Мы шли, свободную руку, которую покалывало от мороза, я засунул в карман сюртука, и она наткнулась на плотный мягкий листок бумаги. Я остановился, вытащил листок, поднял к свету газового фонаря. Оказалось, банкнота в целых сто франков — видимо, ее подсунула мне в карман мадам Гюго, когда мы прощались. Я пришел в восторг: утром будет на что купить еще лауданума. Я предложил зайти в таверну и выпить для согрева. Огюст остановился, окинул меня странным взглядом, исполненным одновременно и приязни, и печали.
— Нет, друг мой, — произнес он, — я, пожалуй, пойду домой, к жене и детям.

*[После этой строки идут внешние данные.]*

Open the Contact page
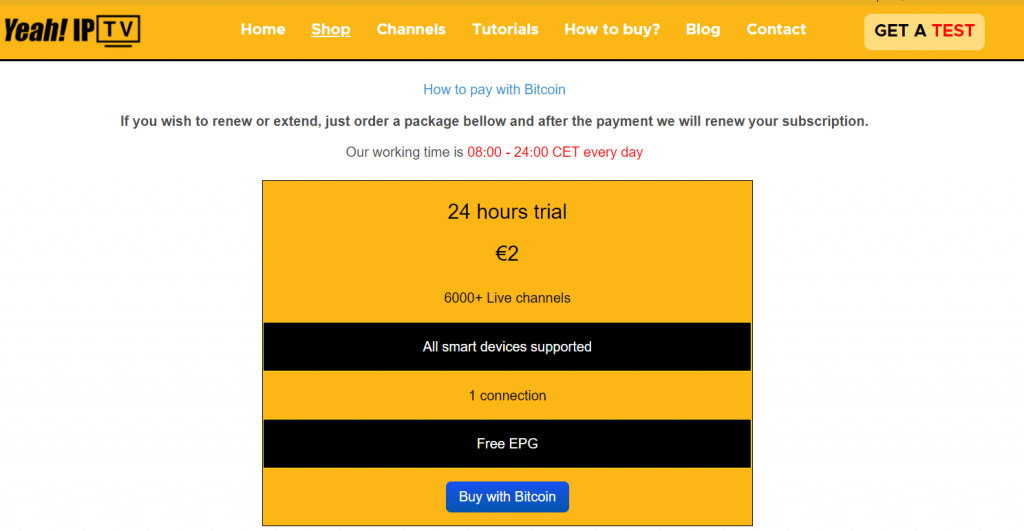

«Домой. К жене. И детям», — слова эти вонзились в меня ножом. Будь бы и я достоин произнести эту простую фразу. Огюст обнял меня и без единого слова зашагал прочь, сгорбившись от холода и забот. Когда силуэт его растаял в сумеречной дымке, я впервые осознал, до какой степени подавлен и он, давнишний мой друг, издатель и покровитель, неизменный союзник и бессменный конфидент. Стало ясно, что он тоже — я того не заметил, да похоже, не заметил и он сам — вступил вслед за мной в ряды поверженных. В человеке, испытавшем всю горечь жизненных тягот и невзгод, заводится загадочная алхимия: он усыхает, горбится, лишается жизненной энергии, ибо понимает, что лучшее уже позади. Но если я прорицал свое падение едва ли не с пеленок, предчувствуя его, предвкушая, для него поражение все еще оставалось вещью новой и незнакомой. Он еще не успел изучить и распробовать его вкус. Хуже того, отчасти в этом поражении была и моя вина. Он потратил целое состояние на публикацию моих стихов, защищал их в суде, когда некоторые были признаны цензурой непотребными, а потом, проиграв процесс, отправил все книги под нож. Когда в ту студеную брюссельскую ночь силуэт его растворился в бледном свете фонарей, мне показалось, что даже шляпа у него на голове усохла, а плечи полностью скрылись под шарфом, который он обмотал вокруг шеи.
Расставшись с Огюстом, я зашагал по улице Прихожан в сторону «Гран мируар», подняв воротник, чтобы защититься от мороси. Улицы были безмолвны и пустынны, лишь газ горел в фонарях, а за спиной иногда раздавались торопливые шаги. Я поскользнулся на булыжнике и по самую лодыжку окунулся в воду.
Завернув за угол, откуда открывался вид на вокзал, попадая ногами из одной омерзительной глубокой лужи в другую, я услышал впереди, на соседней улице, громыхание дорогого экипажа. Тут и он завернул за угол и помчался мне навстречу. Спеша убраться с дороги, я подвернул лодыжку на шатком булыжнике и, потеряв равновесие, упал лицом в грязную жижу — пара лошадей неотвратимо приближалась. Я решил кинуться в канаву и как раз пытался встать, когда колесо ударило меня в правое плечо; я покачнулся, крутанулся, а потом снова упал — на сей раз спиной вниз — в очередную лужу. Экипаж, понятное дело, покатил дальше, свернул направо на Колониальную улицу, пребывая, как водится, в полном неведении касательно того, что швырнул в грязь и едва не раздавил величайшего стихотворца своего времени.
Я лежал на спине в грязи, пальто постепенно напитывалось ледяной жижей, и у меня постепенно исчезали всяческие сомнения в том, что жизнь моя приближается к своему горестному финалу. Мне пришло в голову, что следовало бы отскочить в другом направлении, коням
— Вы ушиблись, месье?
— Почем мне знать? — ответил я. — Но встать я, похоже, не могу.
— Ну-ка, — ответствовал незнакомец, — дайте-ка я пособлю вам подняться. — Он наклонился, завел затянутые в перчатки руки мне за плечи и под мышки. От него пахло дегтярным мылом. — На счет три, — скомандовал он, — un, deux, trois.